Yes, I do strive for the uncanny – although for me the uncanny does not necessarily lead to horror. My characters (like me, I guess) do not fear the world: they are curious about what they do not or cannot understand.

Your characterization of how I present sexuality as a form of worship is interesting. Despite the presence of divine, demonic, and/or supernatural elements in much of my work, I am an absolute atheist. For me, there is only physical world, and nothing else. And sex is the ultimate sensual experience, the greatest expression of how sublime being alive can be. At its best, sex indeed is a form of worship – the worship of the sensual world, the ecstasy of communing with other bodies, other persons. Sex is when we are least alone, when we are most connected to the pleasures our senses can bring, to the pleasures our bodies can give to others, to the joy of being alive – it is when we are most acutely attuned to the physical reality of the other.

[PL] The narrative, philosophical, poetic and perhaps theological relationship between sex and religion present in a large part of your work (at least in the things I read) makes me find some analogies with many poems and songs of Leonard Cohen, who was a Canadian too, from Montreal like you. Is there maybe a particular relationship between a place and a theme?

[CL] Montreal is definitely a city of love, and Montrealers, in general, tend to revel in their appreciation of sex, love, and sensuality.

[PL] In Venera Dreams the explicit references to the narrative cycle of Vermilion Sands by J.G. Ballard are evident. Was it an important book for you? There seems to be, in both, a series of common references: surrealism, Dalí, cinema, a certain late-romantic symbolist culture. You explicitly recognized it in a final note of the book. Can you comment about it?

[CL] J.G. Ballard is my favourite writer. And, yes, I did name the Veneran drug vermilion after his Vermilion Sands. His influence is all over everything I write, even when it’s not this obvious. In many ways Venera Dreams is a celebration, literary collage, and creative rewriting of everything I love: Ballard (of course!), the Mediterranean, Italy, Venice, Rome, Barcelona, Montreal, Dalí, Antoni Gaudí, Jack Kirby, Philip José Farmer, pulp adventure heroes, The Arabian Nights, Catalonian Modernisme, Ursula Le Guin’s Orsinian Tales, Tanith Lee’s Secret Books of Paradys, Michael Moorcock’s End of Time, John Barth’s Chimera, metafiction, superheroes, mosaic storytelling, surrealism, cinema, comics, Art Nouveau, fictional cities and/or fantastic metropolises, Alexandra Camille Renwick, New Wave SF, literary decadence, mythology, Sherlock Holmes, utopianism, and so much more. I consider Venera Dreams the labyrinthine and surreal map of my imagination.
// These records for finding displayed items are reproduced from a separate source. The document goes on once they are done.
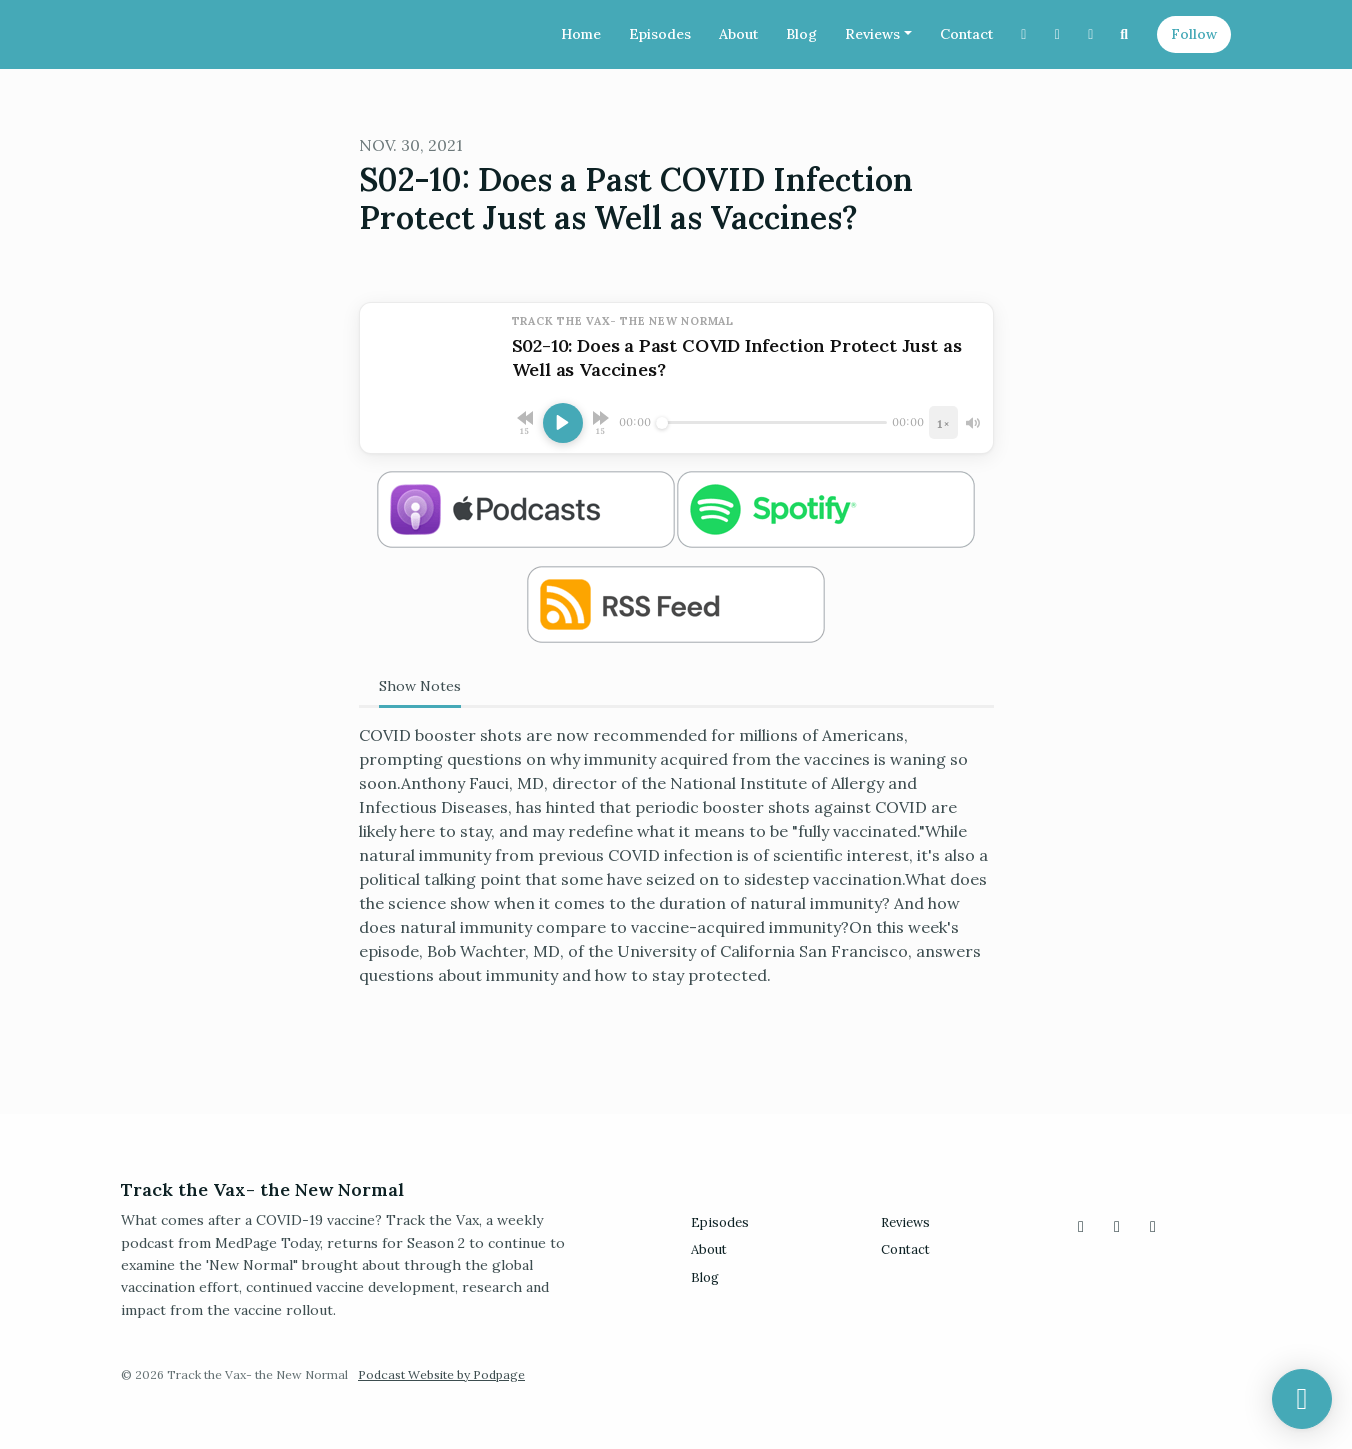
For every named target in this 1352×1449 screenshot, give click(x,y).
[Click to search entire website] (1125, 34)
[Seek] (772, 423)
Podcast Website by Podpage (441, 1374)
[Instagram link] (1058, 34)
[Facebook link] (1091, 34)
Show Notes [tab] (420, 686)
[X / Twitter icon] (1081, 1226)
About (738, 34)
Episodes (660, 34)
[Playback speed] (943, 422)
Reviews (872, 34)
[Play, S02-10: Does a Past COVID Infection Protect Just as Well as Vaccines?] (563, 423)
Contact (966, 34)
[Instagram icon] (1117, 1226)
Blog (801, 34)
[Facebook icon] (1153, 1226)
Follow (1194, 34)
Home (581, 34)
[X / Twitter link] (1024, 34)
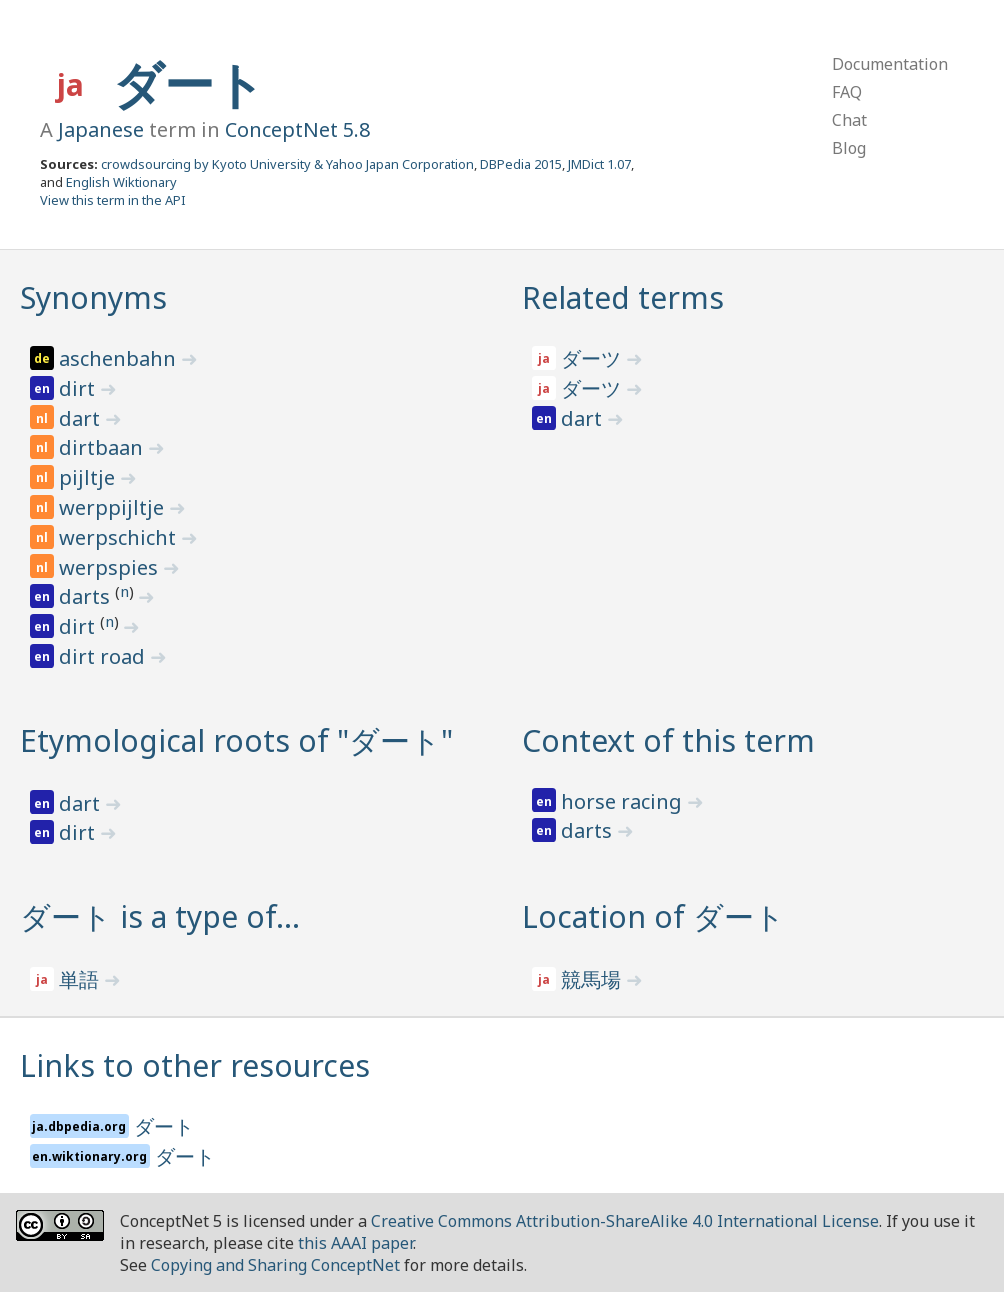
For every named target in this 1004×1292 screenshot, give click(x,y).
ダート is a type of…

A good way to describe Venera Dreams might be: a collaboration between Italo Calvino and Jorge Luis Borges fuelled by New Wave SF, pulp fiction, and The Arabian Nights.
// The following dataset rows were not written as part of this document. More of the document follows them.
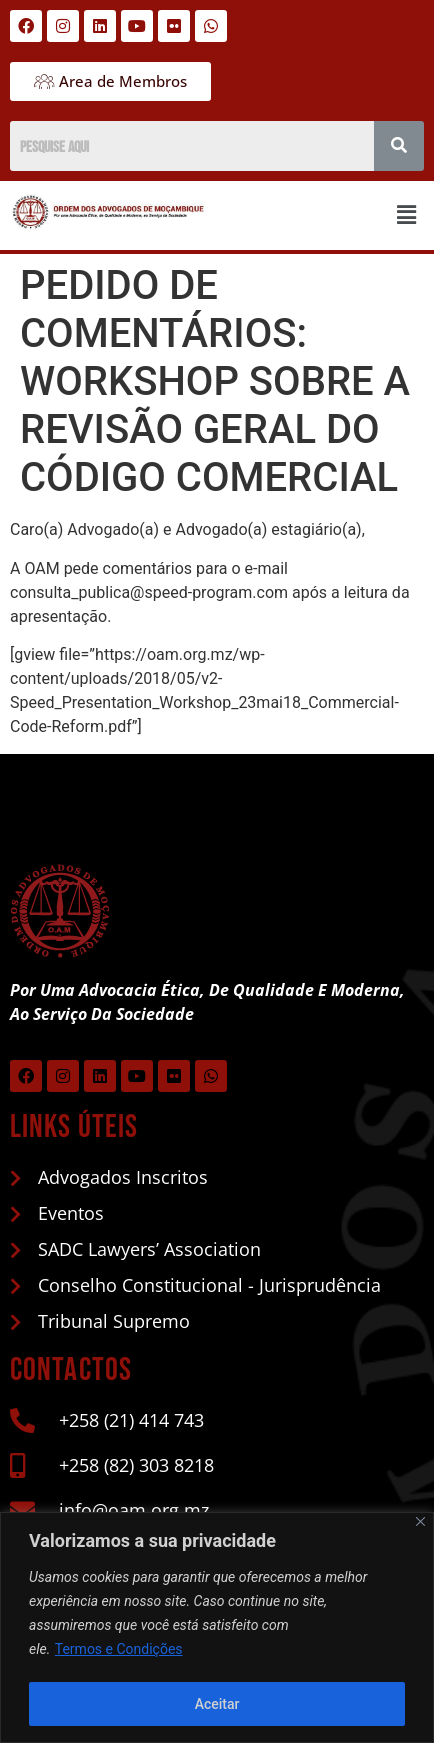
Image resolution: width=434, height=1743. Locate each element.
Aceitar (217, 1704)
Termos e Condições (119, 1650)
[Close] (420, 1521)
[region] (217, 1627)
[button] (407, 216)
[PL] The last question concerns future projects. What are you working on at the moment?

[CL] My main form of expression these days is the mosaic: an assemblage of self-contained yet interconnected stories that, together, form a greater whole. I’ve written two such books – The Door to Lost Pages (2011) and Venera Dreams (2017) – and I’m currently working on three more, in three different genres.
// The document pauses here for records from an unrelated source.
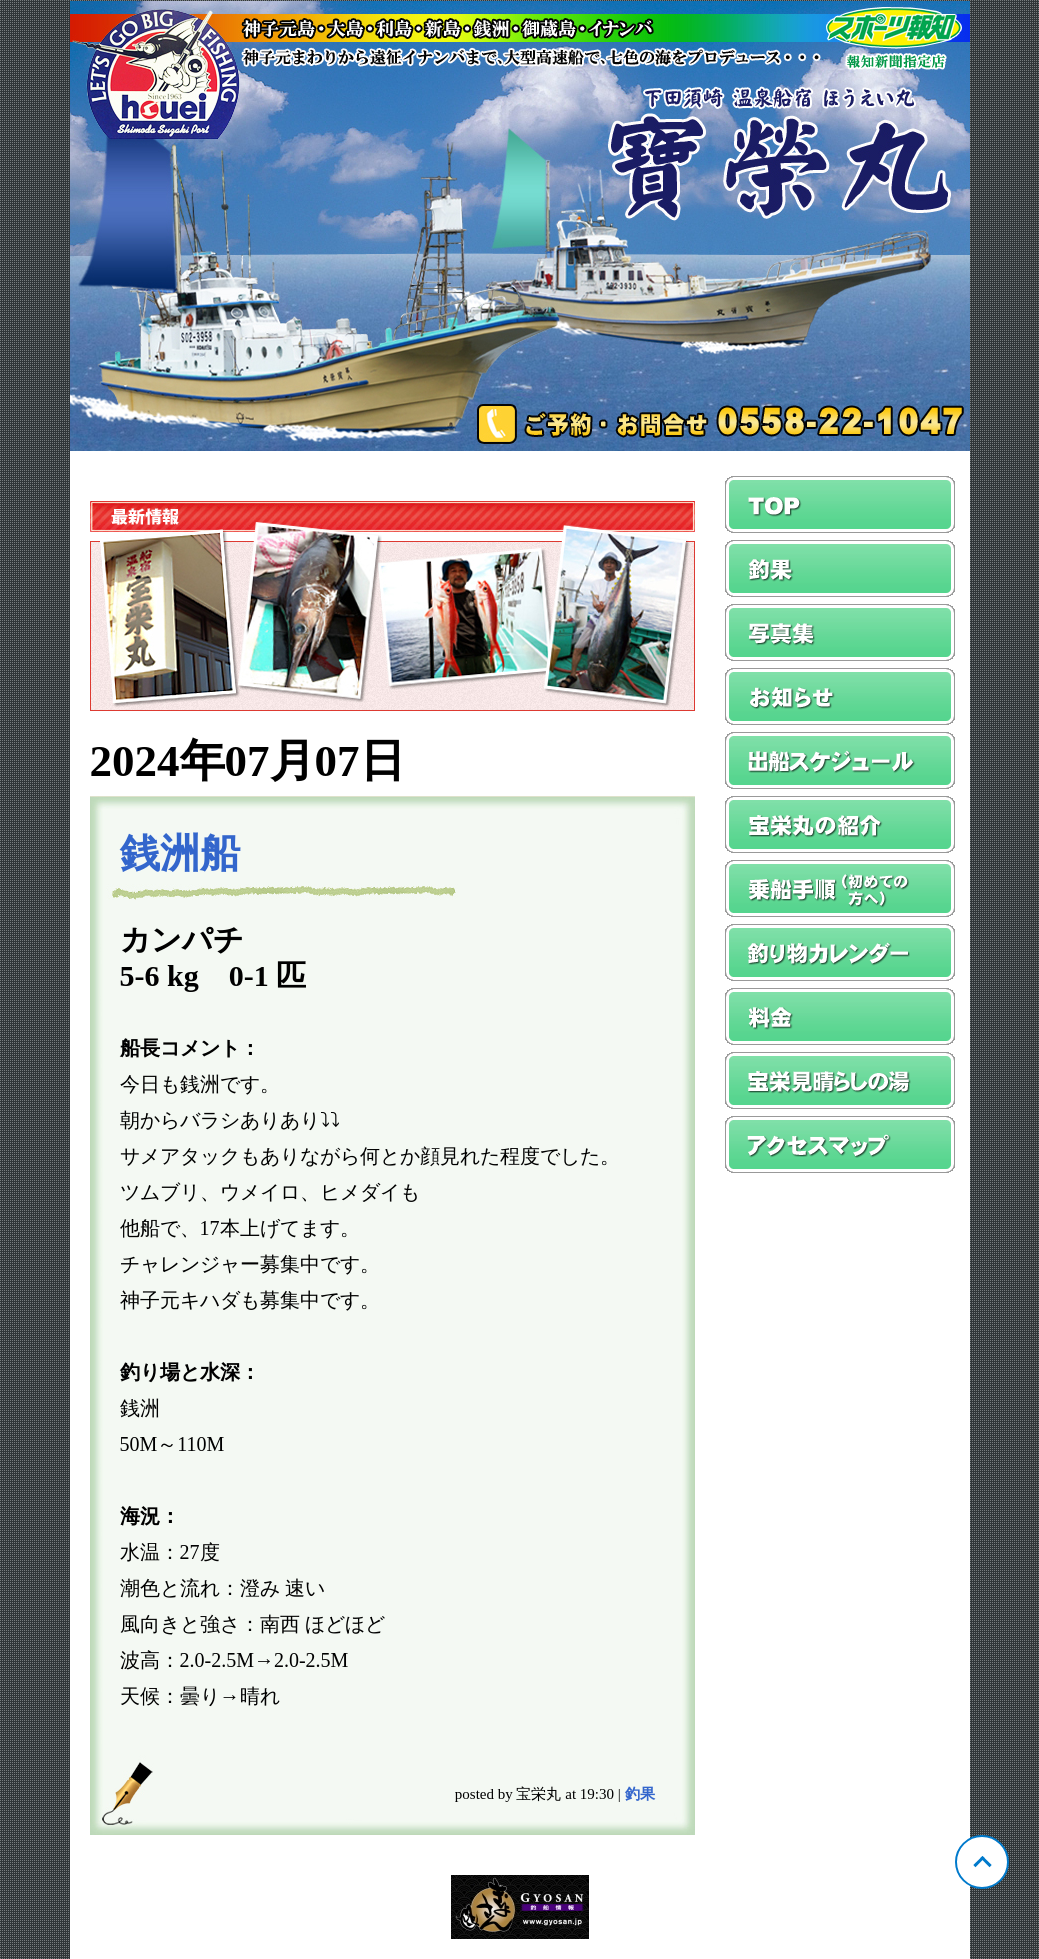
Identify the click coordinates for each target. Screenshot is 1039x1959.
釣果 (640, 1794)
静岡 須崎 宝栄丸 (520, 226)
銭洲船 (180, 853)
Chronicles of the Second Global War is a series of espionage stories set in the present day but in an alternate reality beset by a war that is destabilizing the entire planet. The Problems of Vernon Tevis is a crime/noir series about a world-travelling fixer for an international prostitution ring. The Superstar Dossier is a metafictional mosaic of documents set in a world brimming with superheroes, exploring the superhero genre’s vast history.

All of these are in various stages of development, and episodes from each mosaic have already appeared in magazines and anthologies.